(Dataset entries)
* * * *

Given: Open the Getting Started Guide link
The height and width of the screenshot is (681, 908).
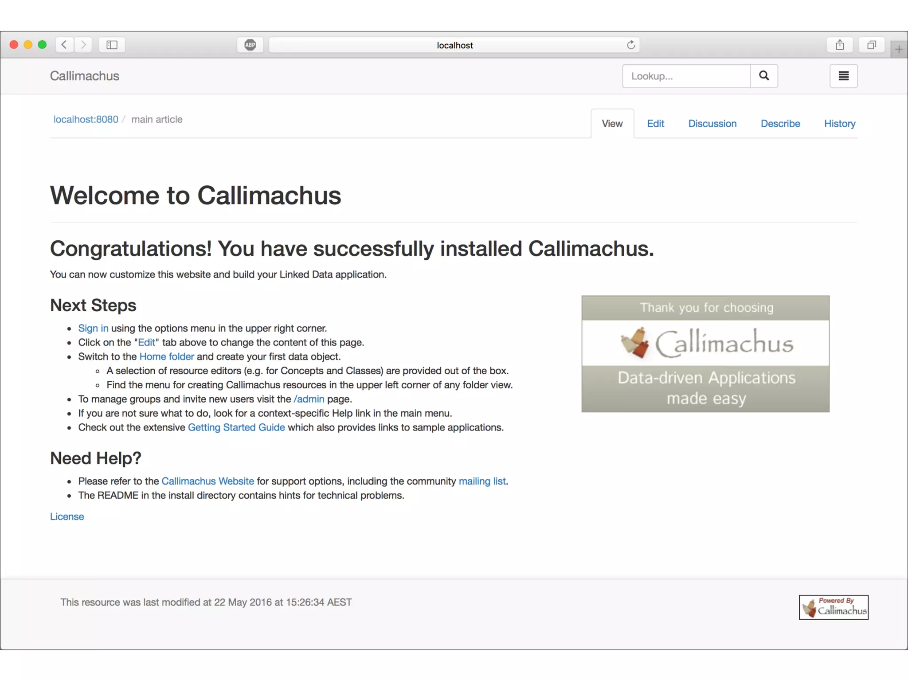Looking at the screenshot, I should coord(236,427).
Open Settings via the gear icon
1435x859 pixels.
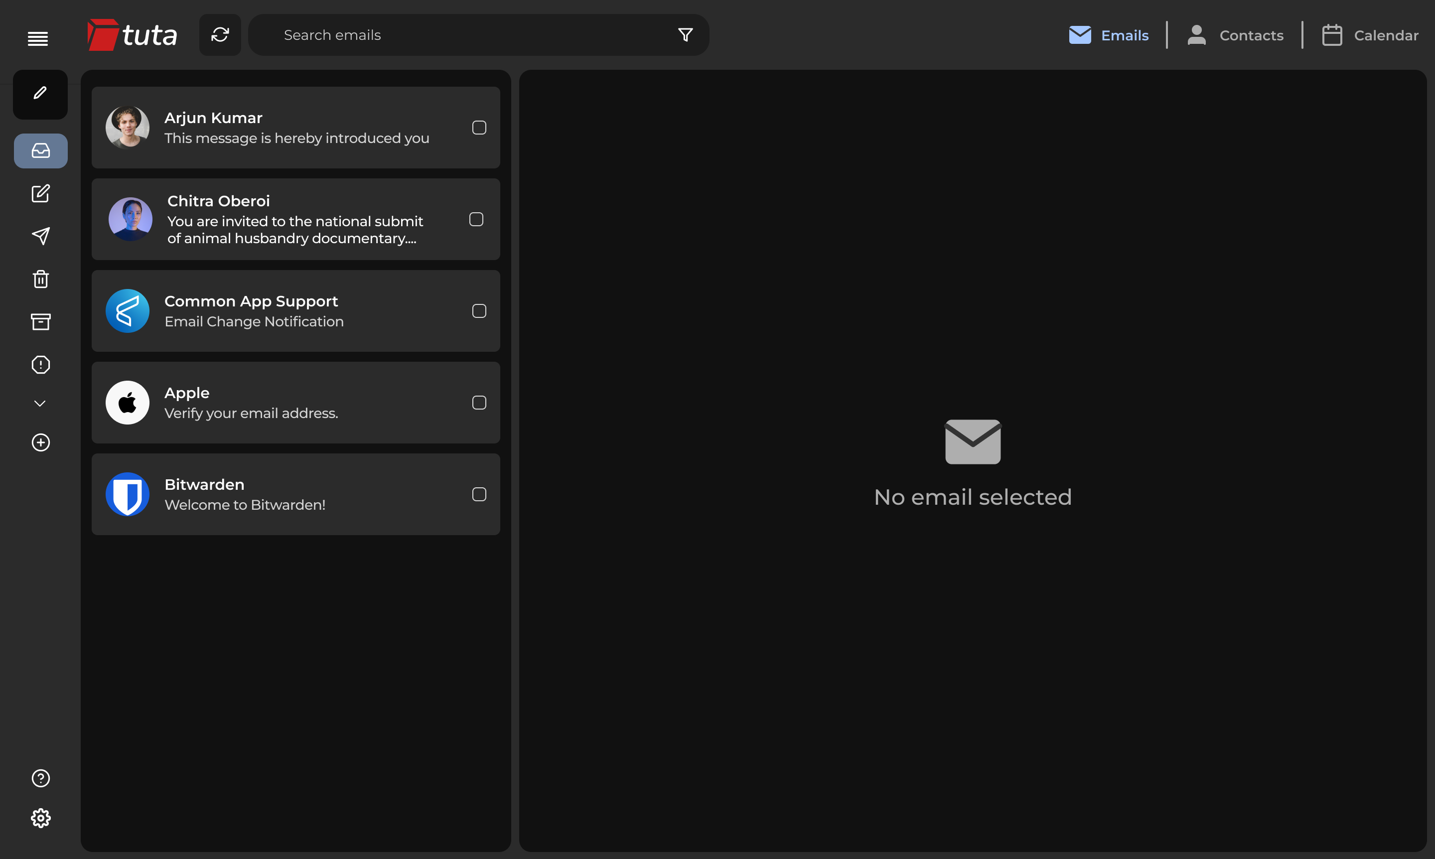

* * * *

PROBLEM TO WORK ON:
A line belongs in the answer if it contains the word "Open"; copy every such line from the data above.

SOLUTION TO THE PROBLEM:
Given: Open the Getting Started Guide link
Open Settings via the gear icon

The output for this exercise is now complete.